* _Given problem_
Convert all of the data below into a JSON list of strings, one string per line, omitting blank lines.

(Dataset rows)
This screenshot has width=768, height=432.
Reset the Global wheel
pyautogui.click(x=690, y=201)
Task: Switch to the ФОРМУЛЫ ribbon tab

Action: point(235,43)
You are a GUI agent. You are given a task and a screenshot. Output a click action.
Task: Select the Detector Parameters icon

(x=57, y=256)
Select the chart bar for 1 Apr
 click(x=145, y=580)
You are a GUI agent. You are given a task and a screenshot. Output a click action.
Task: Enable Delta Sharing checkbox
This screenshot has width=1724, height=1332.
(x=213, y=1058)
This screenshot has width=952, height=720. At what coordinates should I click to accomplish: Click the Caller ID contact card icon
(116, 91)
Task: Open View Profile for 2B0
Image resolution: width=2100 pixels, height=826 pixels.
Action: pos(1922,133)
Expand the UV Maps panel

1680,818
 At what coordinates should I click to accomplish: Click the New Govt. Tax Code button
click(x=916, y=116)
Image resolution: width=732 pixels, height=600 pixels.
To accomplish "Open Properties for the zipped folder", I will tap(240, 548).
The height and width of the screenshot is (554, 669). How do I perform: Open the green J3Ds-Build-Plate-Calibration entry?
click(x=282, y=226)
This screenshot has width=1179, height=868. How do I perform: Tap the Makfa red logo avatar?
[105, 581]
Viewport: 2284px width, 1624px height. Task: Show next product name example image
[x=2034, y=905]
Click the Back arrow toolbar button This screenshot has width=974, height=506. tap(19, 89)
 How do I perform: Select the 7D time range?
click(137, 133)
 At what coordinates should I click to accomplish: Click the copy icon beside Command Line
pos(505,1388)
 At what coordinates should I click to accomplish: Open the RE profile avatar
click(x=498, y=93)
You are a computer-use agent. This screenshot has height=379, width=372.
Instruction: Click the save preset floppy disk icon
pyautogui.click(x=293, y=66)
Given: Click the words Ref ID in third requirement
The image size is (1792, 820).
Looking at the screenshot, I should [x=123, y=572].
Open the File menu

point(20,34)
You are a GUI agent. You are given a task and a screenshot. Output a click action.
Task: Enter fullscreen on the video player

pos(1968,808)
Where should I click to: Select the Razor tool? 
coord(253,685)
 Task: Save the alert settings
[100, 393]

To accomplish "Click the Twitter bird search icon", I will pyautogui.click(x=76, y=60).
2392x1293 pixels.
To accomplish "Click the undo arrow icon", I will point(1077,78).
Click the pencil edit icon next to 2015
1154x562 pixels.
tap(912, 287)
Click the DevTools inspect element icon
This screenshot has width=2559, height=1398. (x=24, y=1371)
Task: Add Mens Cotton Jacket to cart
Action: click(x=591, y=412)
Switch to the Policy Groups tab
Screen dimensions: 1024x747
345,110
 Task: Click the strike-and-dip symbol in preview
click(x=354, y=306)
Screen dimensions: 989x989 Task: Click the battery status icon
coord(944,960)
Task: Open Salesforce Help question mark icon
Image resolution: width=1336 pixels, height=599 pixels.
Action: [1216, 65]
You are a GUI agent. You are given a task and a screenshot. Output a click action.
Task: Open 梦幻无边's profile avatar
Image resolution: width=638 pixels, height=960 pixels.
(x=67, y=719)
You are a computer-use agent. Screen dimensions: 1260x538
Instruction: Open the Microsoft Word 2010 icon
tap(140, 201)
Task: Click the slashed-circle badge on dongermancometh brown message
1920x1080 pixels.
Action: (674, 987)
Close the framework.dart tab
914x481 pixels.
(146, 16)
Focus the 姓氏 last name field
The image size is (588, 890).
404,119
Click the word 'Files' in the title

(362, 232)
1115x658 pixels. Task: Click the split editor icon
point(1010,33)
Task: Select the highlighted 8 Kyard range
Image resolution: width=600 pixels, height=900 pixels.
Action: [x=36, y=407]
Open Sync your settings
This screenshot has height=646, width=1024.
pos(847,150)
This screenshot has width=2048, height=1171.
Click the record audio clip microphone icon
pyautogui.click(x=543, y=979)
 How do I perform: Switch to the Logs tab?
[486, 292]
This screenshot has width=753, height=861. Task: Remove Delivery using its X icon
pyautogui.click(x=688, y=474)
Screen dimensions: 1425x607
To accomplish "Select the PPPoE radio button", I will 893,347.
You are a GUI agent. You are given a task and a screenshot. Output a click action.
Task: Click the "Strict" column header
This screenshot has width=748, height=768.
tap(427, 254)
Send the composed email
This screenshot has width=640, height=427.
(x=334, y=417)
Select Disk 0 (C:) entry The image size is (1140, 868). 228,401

* _Final result_
[
  "This screenshot has width=768, height=432.",
  "Reset the Global wheel",
  "pyautogui.click(x=690, y=201)",
  "Task: Switch to the ФОРМУЛЫ ribbon tab",
  "Action: point(235,43)",
  "You are a GUI agent. You are given a task and a screenshot. Output a click action.",
  "Task: Select the Detector Parameters icon",
  "(x=57, y=256)",
  "Select the chart bar for 1 Apr",
  " click(x=145, y=580)",
  "You are a GUI agent. You are given a task and a screenshot. Output a click action.",
  "Task: Enable Delta Sharing checkbox",
  "This screenshot has width=1724, height=1332.",
  "(x=213, y=1058)",
  "This screenshot has width=952, height=720. At what coordinates should I click to accomplish: Click the Caller ID contact card icon",
  "(116, 91)",
  "Task: Open View Profile for 2B0",
  "Image resolution: width=2100 pixels, height=826 pixels.",
  "Action: pos(1922,133)",
  "Expand the UV Maps panel",
  "1680,818",
  " At what coordinates should I click to accomplish: Click the New Govt. Tax Code button",
  "click(x=916, y=116)",
  "Image resolution: width=732 pixels, height=600 pixels.",
  "To accomplish \"Open Properties for the zipped folder\", I will tap(240, 548).",
  "The height and width of the screenshot is (554, 669). How do I perform: Open the green J3Ds-Build-Plate-Calibration entry?",
  "click(x=282, y=226)",
  "This screenshot has width=1179, height=868. How do I perform: Tap the Makfa red logo avatar?",
  "[105, 581]",
  "Viewport: 2284px width, 1624px height. Task: Show next product name example image",
  "[x=2034, y=905]",
  "Click the Back arrow toolbar button This screenshot has width=974, height=506. tap(19, 89)",
  " How do I perform: Select the 7D time range?",
  "click(137, 133)",
  " At what coordinates should I click to accomplish: Click the copy icon beside Command Line",
  "pos(505,1388)",
  " At what coordinates should I click to accomplish: Open the RE profile avatar",
  "click(x=498, y=93)",
  "You are a computer-use agent. This screenshot has height=379, width=372.",
  "Instruction: Click the save preset floppy disk icon",
  "pyautogui.click(x=293, y=66)",
  "Given: Click the words Ref ID in third requirement",
  "The image size is (1792, 820).",
  "Looking at the screenshot, I should [x=123, y=572].",
  "Open the File menu",
  "point(20,34)",
  "You are a GUI agent. You are given a task and a screenshot. Output a click action.",
  "Task: Enter fullscreen on the video player",
  "pos(1968,808)",
  "Where should I click to: Select the Razor tool? ",
  "coord(253,685)",
  " Task: Save the alert settings",
  "[100, 393]",
  "To accomplish \"Click the Twitter bird search icon\", I will pyautogui.click(x=76, y=60).",
  "2392x1293 pixels.",
  "To accomplish \"Click the undo arrow icon\", I will point(1077,78).",
  "Click the pencil edit icon next to 2015",
  "1154x562 pixels.",
  "tap(912, 287)",
  "Click the DevTools inspect element icon",
  "This screenshot has width=2559, height=1398. (x=24, y=1371)",
  "Task: Add Mens Cotton Jacket to cart",
  "Action: click(x=591, y=412)",
  "Switch to the Policy Groups tab",
  "Screen dimensions: 1024x747",
  "345,110",
  " Task: Click the strike-and-dip symbol in preview",
  "click(x=354, y=306)",
  "Screen dimensions: 989x989 Task: Click the battery status icon",
  "coord(944,960)",
  "Task: Open Salesforce Help question mark icon",
  "Image resolution: width=1336 pixels, height=599 pixels.",
  "Action: [1216, 65]",
  "You are a GUI agent. You are given a task and a screenshot. Output a click action.",
  "Task: Open 梦幻无边's profile avatar",
  "Image resolution: width=638 pixels, height=960 pixels.",
  "(x=67, y=719)",
  "You are a computer-use agent. Screen dimensions: 1260x538",
  "Instruction: Open the Microsoft Word 2010 icon",
  "tap(140, 201)",
  "Task: Click the slashed-circle badge on dongermancometh brown message",
  "1920x1080 pixels.",
  "Action: (674, 987)",
  "Close the framework.dart tab",
  "914x481 pixels.",
  "(146, 16)",
  "Focus the 姓氏 last name field",
  "The image size is (588, 890).",
  "404,119",
  "Click the word 'Files' in the title",
  "(362, 232)",
  "1115x658 pixels. Task: Click the split editor icon",
  "point(1010,33)",
  "Task: Select the highlighted 8 Kyard range",
  "Image resolution: width=600 pixels, height=900 pixels.",
  "Action: [x=36, y=407]",
  "Open Sync your settings",
  "This screenshot has height=646, width=1024.",
  "pos(847,150)",
  "This screenshot has width=2048, height=1171.",
  "Click the record audio clip microphone icon",
  "pyautogui.click(x=543, y=979)",
  " How do I perform: Switch to the Logs tab?",
  "[486, 292]",
  "This screenshot has width=753, height=861. Task: Remove Delivery using its X icon",
  "pyautogui.click(x=688, y=474)",
  "Screen dimensions: 1425x607",
  "To accomplish \"Select the PPPoE radio button\", I will 893,347.",
  "You are a GUI agent. You are given a task and a screenshot. Output a click action.",
  "Task: Click the \"Strict\" column header",
  "This screenshot has width=748, height=768.",
  "tap(427, 254)",
  "Send the composed email",
  "This screenshot has width=640, height=427.",
  "(x=334, y=417)",
  "Select Disk 0 (C:) entry The image size is (1140, 868). 228,401"
]